What you will do:
From the line containing "Insert a Text box" through the last line of the records below, output every line exactly as it appears, but leave out the pictures.

Data section:

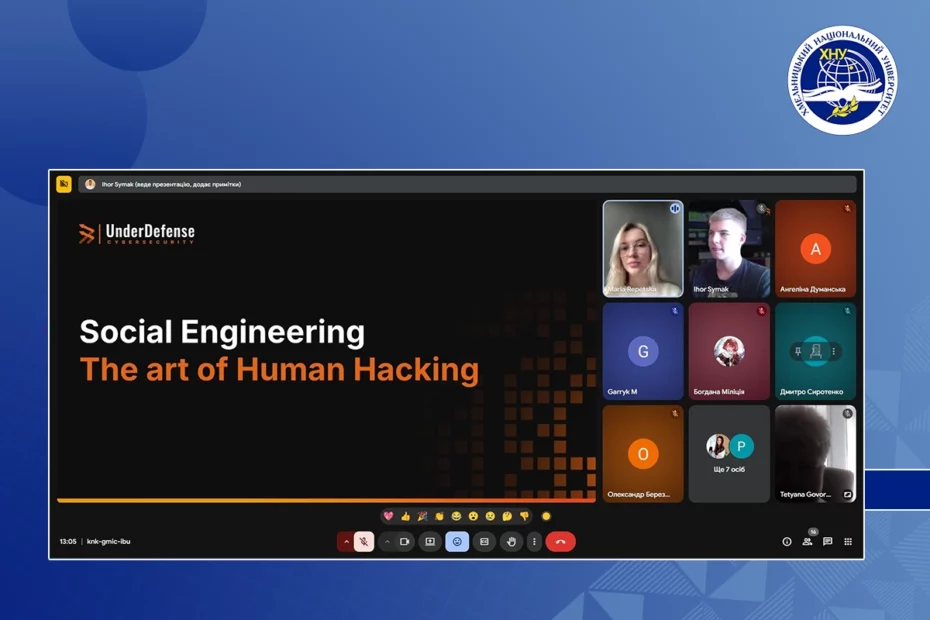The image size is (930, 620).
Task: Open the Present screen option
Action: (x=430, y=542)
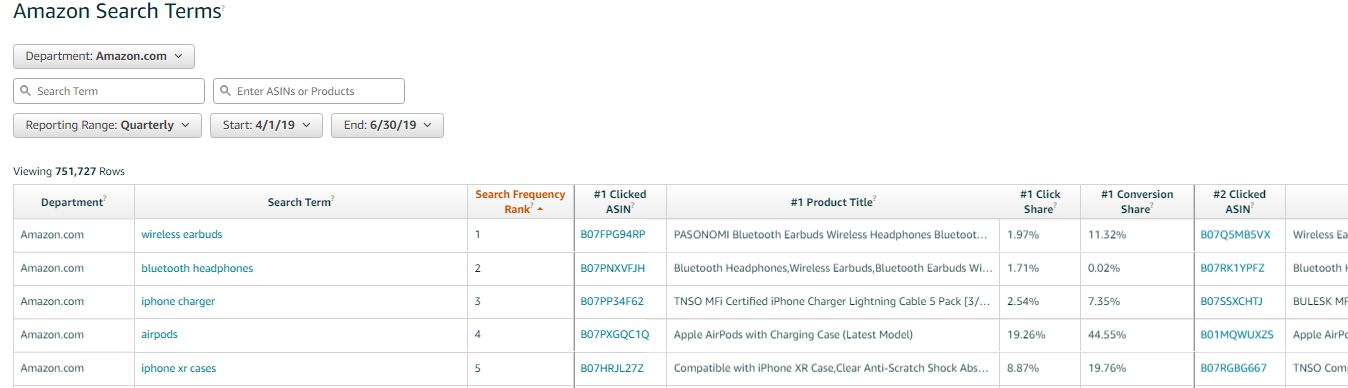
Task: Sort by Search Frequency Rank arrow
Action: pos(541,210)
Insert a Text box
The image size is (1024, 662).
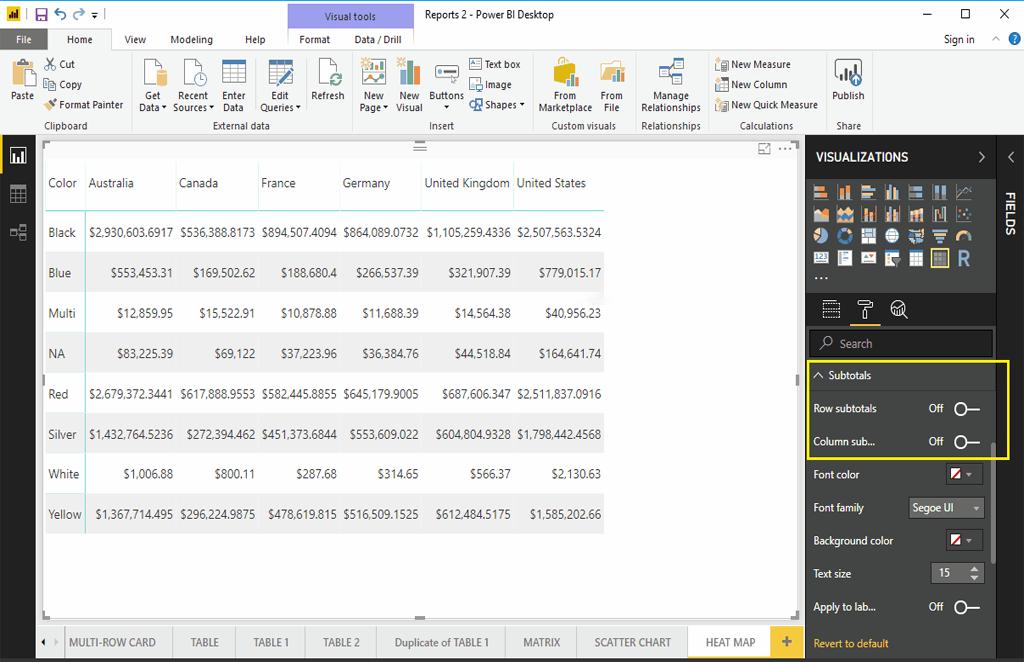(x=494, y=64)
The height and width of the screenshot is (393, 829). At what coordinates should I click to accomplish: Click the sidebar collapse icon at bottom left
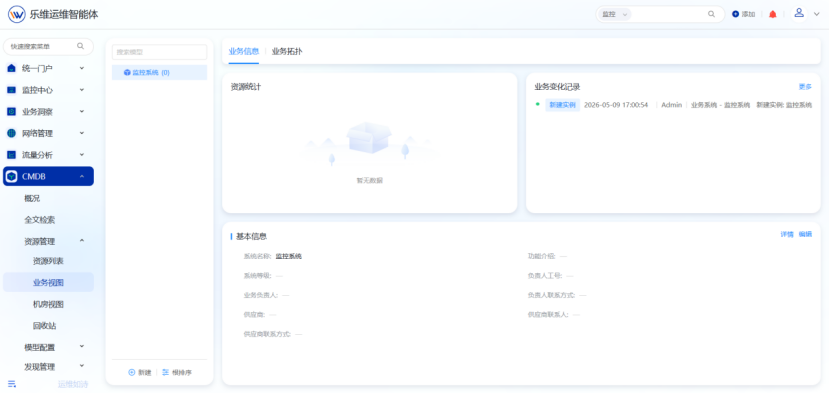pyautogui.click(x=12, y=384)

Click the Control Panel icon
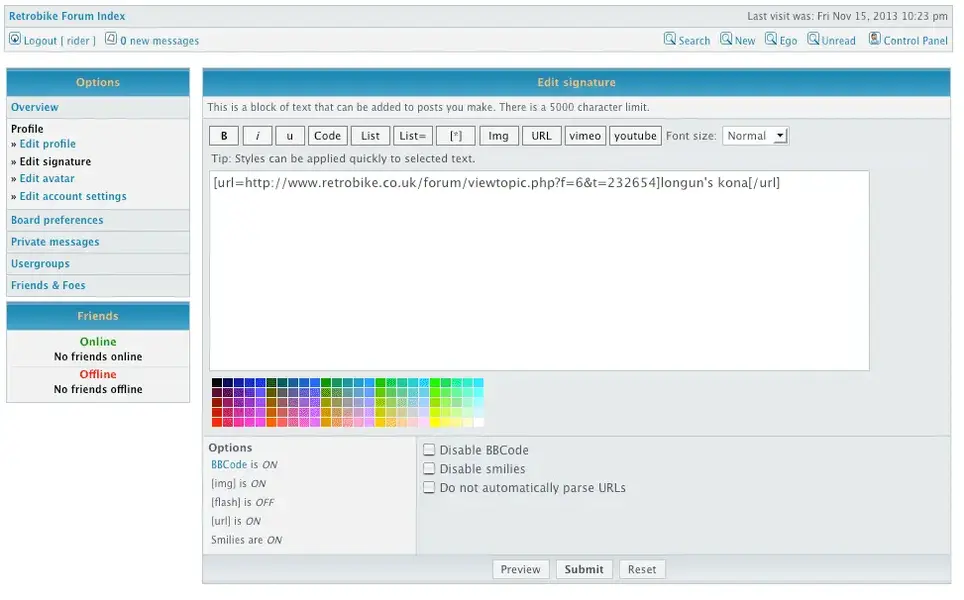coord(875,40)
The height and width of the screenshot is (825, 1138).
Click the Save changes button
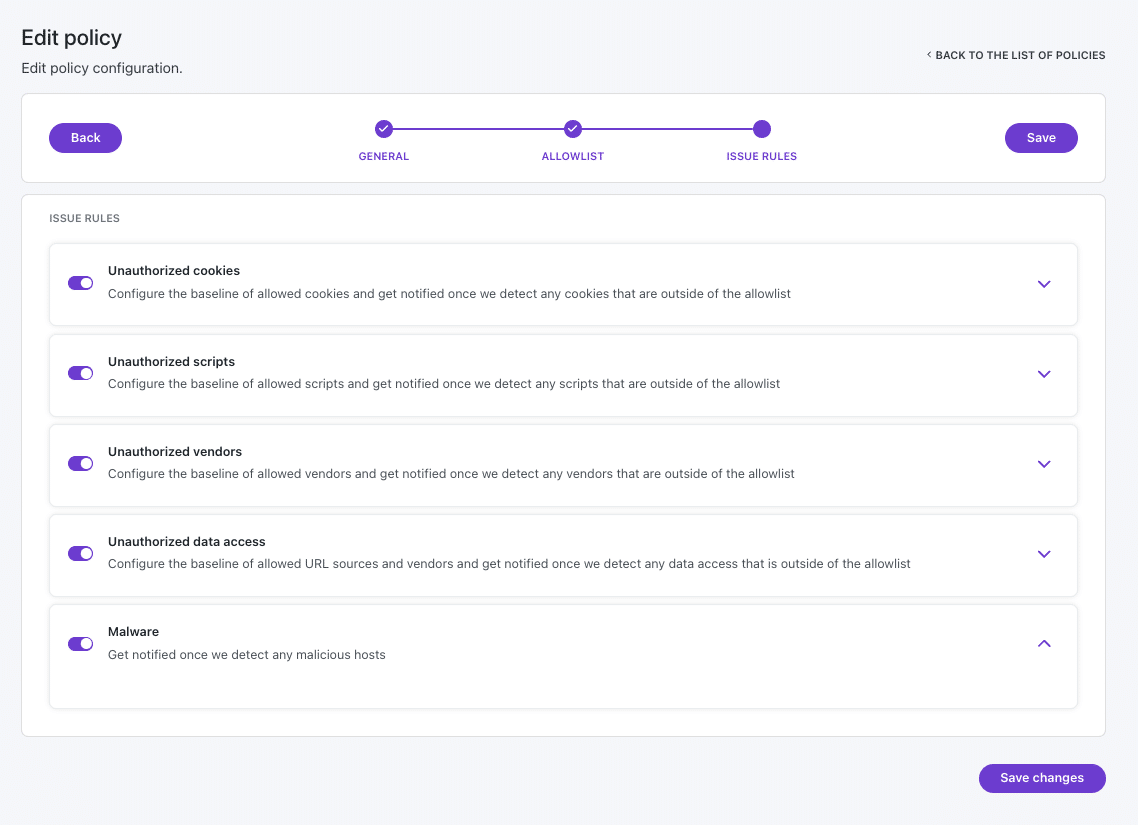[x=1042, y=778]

Output for this task:
Insert a Text box
The image size is (1024, 662).
(x=494, y=64)
The height and width of the screenshot is (393, 829). At what coordinates should I click to accomplish: Click the sidebar collapse icon at bottom left
pyautogui.click(x=12, y=384)

Click the Control Panel icon
coord(875,40)
The height and width of the screenshot is (825, 1138).
Click the Save changes button
[x=1042, y=778]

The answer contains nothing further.